FRIDAY, June 9, 2017 -- Thirty million American adults have chronic kidney disease -- but many don't know it.
That rate -- one in seven -- is higher than previously estimated, according to an analysis of data from the U.S. Centers for Disease Control and Prevention.
The findings, based on 2011-2014 statistics, should "serve as a warning bell that a major public health challenge is right in front of our eyes and more must be done to address it," Kevin Longino, CEO of the National Kidney Foundation, said in a news release from the group.
Chronic kidney disease occurs when the kidneys are damaged or can't filter blood as well as healthy kidneys. As a result, the body retains excess fluid and waste from the blood, which can cause other health problems.
About 96 percent of those with early kidney disease don't know they have it. The same is true of nearly half who have severely reduced kidney function but aren't on dialysis, said Longino, who's a kidney transplant recipient.
"Additional federal resources must be allocated towards increasing public awareness about the disease and advancing programs targeted towards prevention and early detection," he said.

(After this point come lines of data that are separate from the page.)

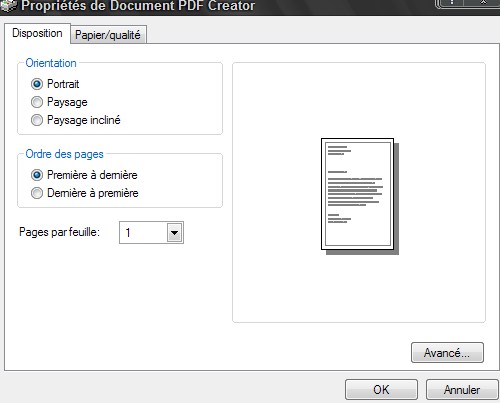This screenshot has height=403, width=500.
Task: Cancel with the Annuler button
Action: [x=462, y=389]
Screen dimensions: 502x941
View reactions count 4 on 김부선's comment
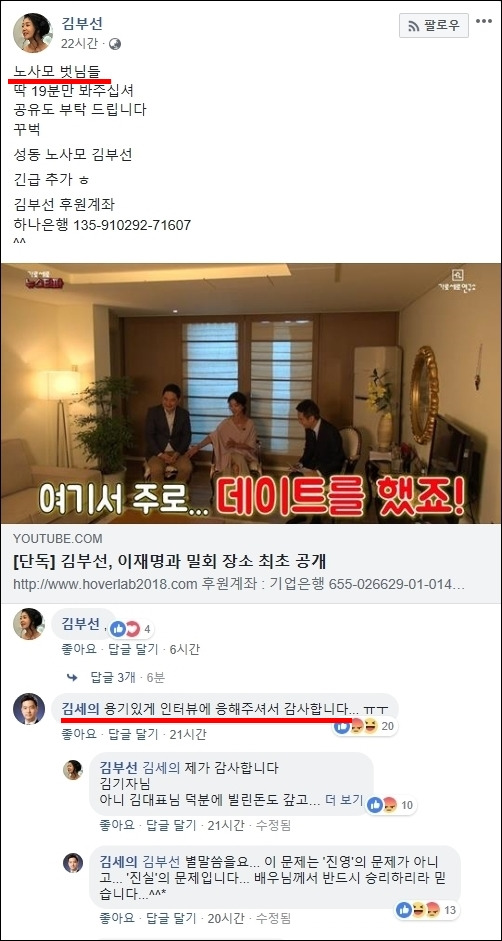click(x=147, y=630)
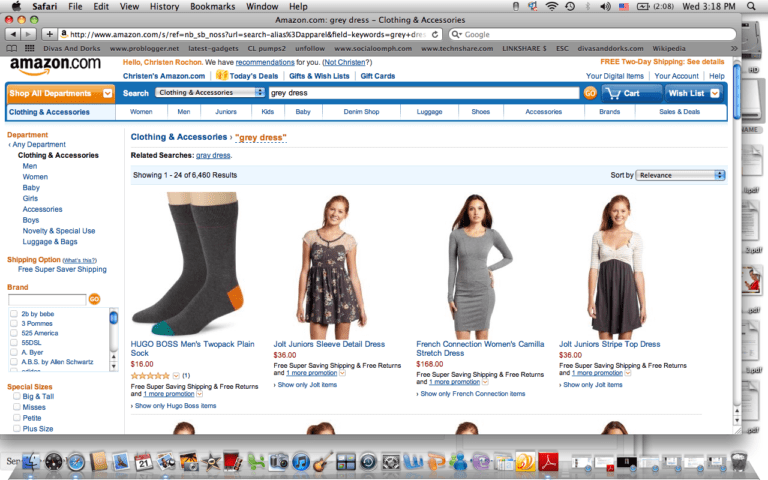The width and height of the screenshot is (768, 480).
Task: Click the Amazon.com logo
Action: coord(55,65)
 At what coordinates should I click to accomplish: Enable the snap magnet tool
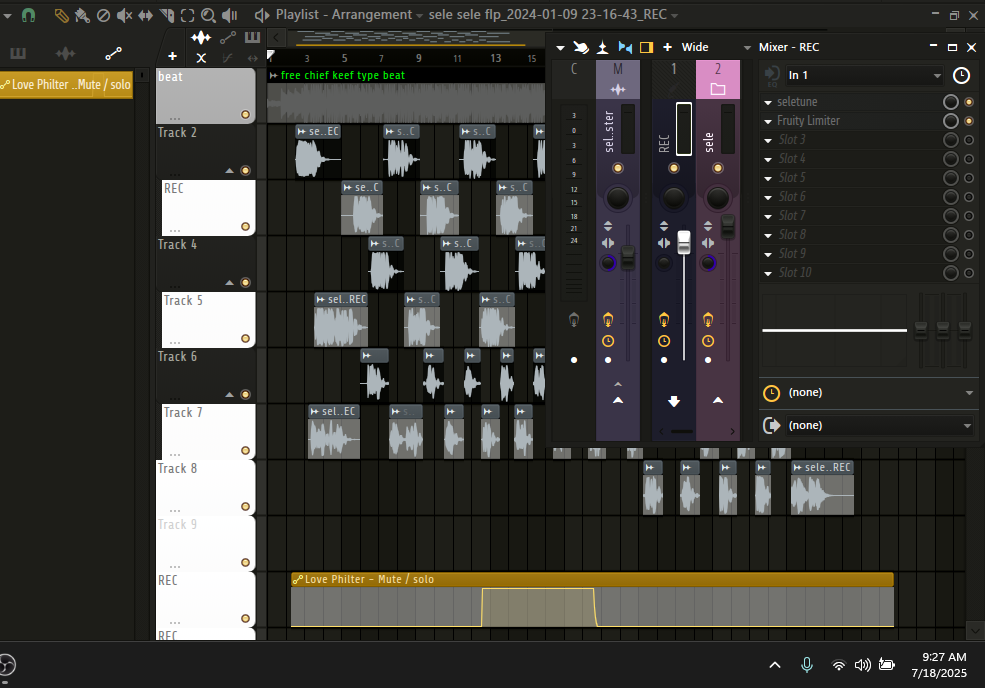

Longino added that leaders in the health care industry need to make kidney disease a priority. "The earlier we can diagnose someone with kidney disease, the better their long-term outcomes," he said.
The CDC study also found that women are more likely than men to develop chronic kidney disease, 16 percent versus 13 percent.

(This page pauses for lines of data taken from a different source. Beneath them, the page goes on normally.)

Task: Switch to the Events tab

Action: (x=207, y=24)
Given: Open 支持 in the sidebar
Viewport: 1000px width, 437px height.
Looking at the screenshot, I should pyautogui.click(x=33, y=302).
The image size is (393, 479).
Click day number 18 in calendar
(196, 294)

However, men are 64 percent more likely to progress to kidney failure, a point at which patients require dialysis or a kidney transplant to stay alive.

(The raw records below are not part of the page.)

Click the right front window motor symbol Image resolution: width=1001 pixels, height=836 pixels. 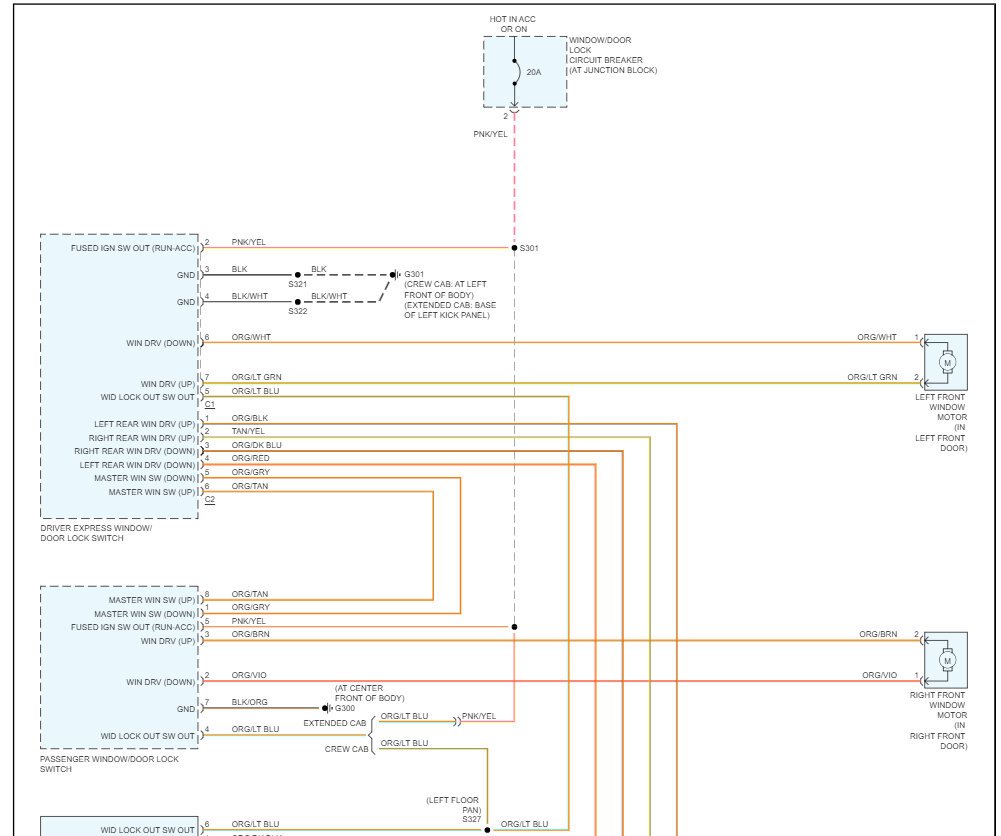pos(946,661)
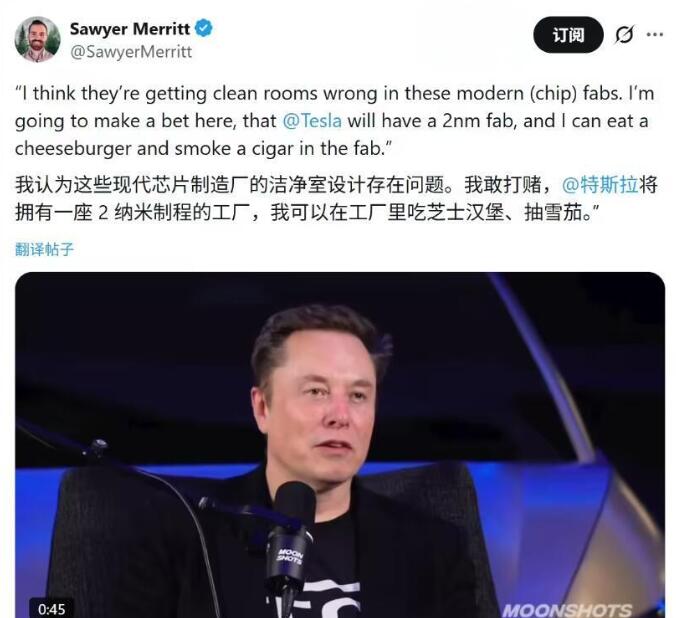Click the 翻译帖子 translate post link
Viewport: 676px width, 618px height.
click(x=44, y=249)
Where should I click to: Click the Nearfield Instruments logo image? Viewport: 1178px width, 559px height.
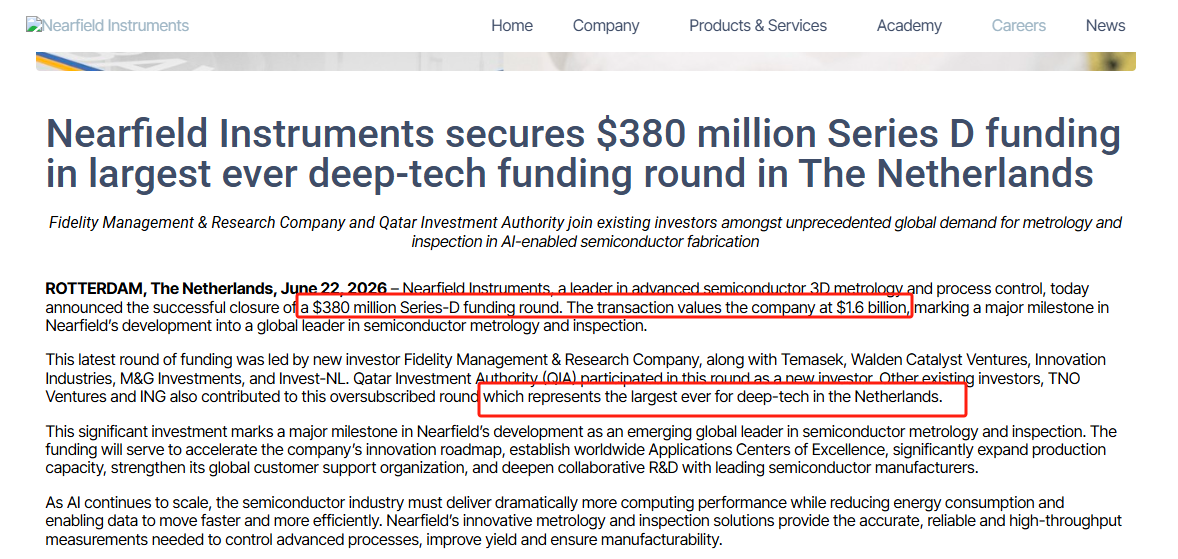(107, 26)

Chronic kidney disease is more common in black people, at 18 percent, than Hispanics, at 15 percent, or white people, 13 percent of whom have it. But, Hispanics are 35 percent more likely than others to progress to kidney failure, according to the CDC.
Risk factors for kidney disease include diabetes, high blood pressure, heart disease, obesity and family history.
The researchers said rising rates of diabetes and high blood pressure may help explain the increase in kidney disease.